REQUIRED ACTION: Copy out only the lines running from the one that contains "The height and" through the end of the listing. Pictures stay out.

*** TASK MATERIAL ***

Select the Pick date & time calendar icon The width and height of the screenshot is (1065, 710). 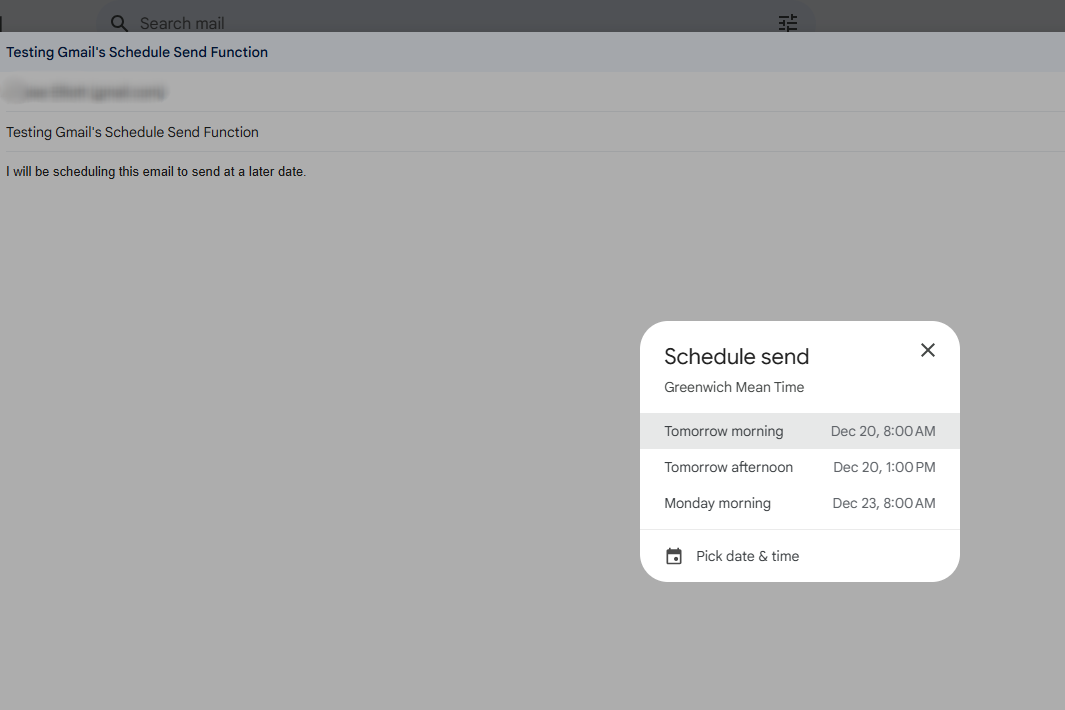pyautogui.click(x=673, y=555)
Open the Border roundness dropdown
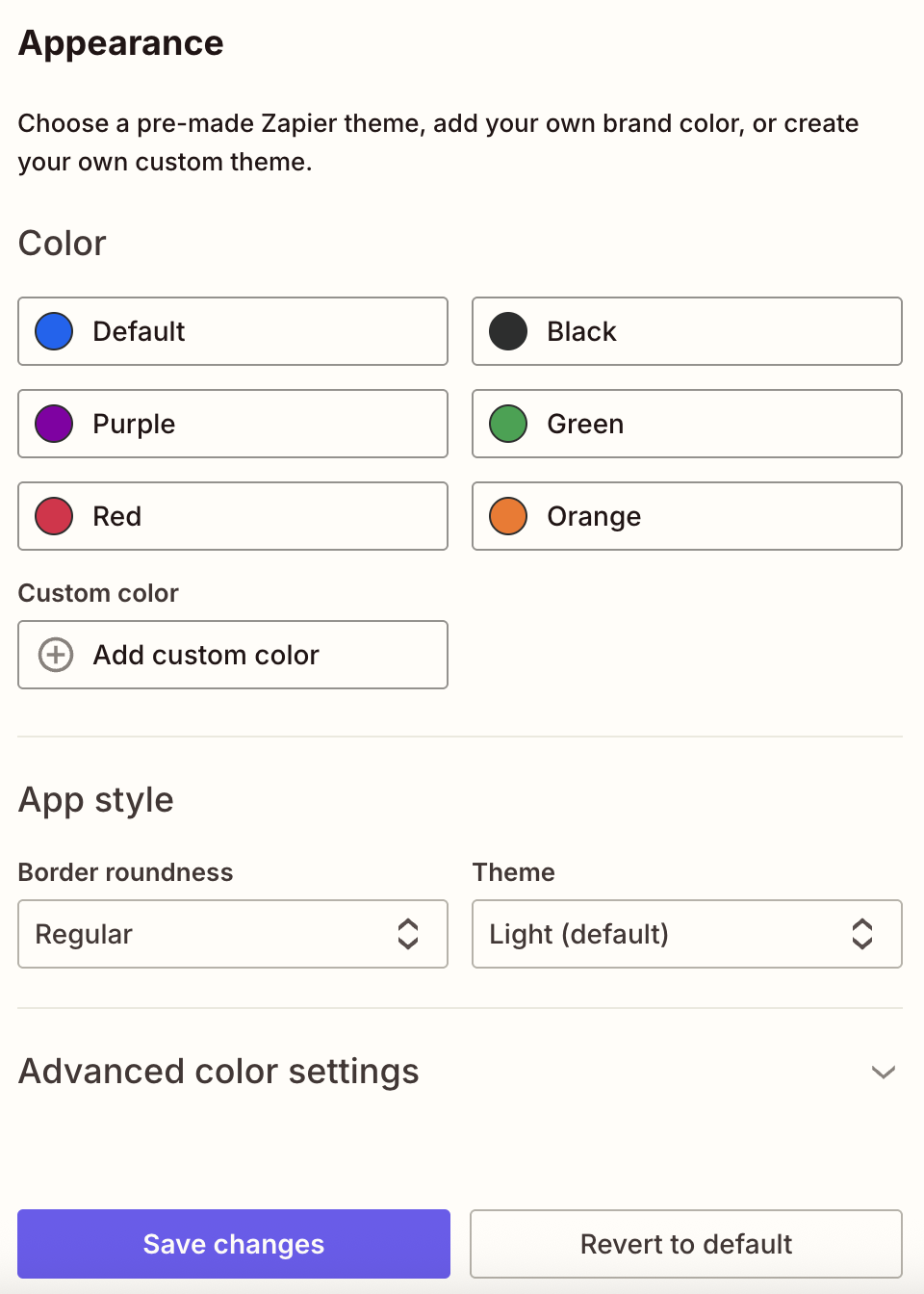Image resolution: width=924 pixels, height=1294 pixels. 233,934
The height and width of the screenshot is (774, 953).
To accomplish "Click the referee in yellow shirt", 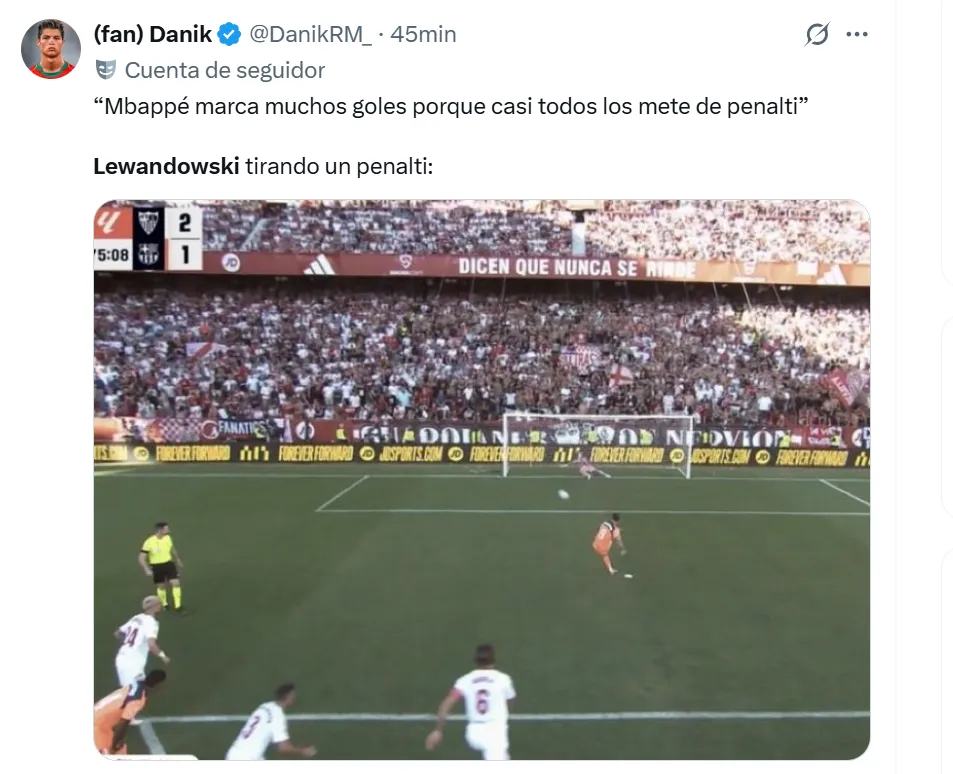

***

EXERCISE RESULT:
The height and width of the screenshot is (774, 953).
To accomplish "Click the referee in yellow shirt", 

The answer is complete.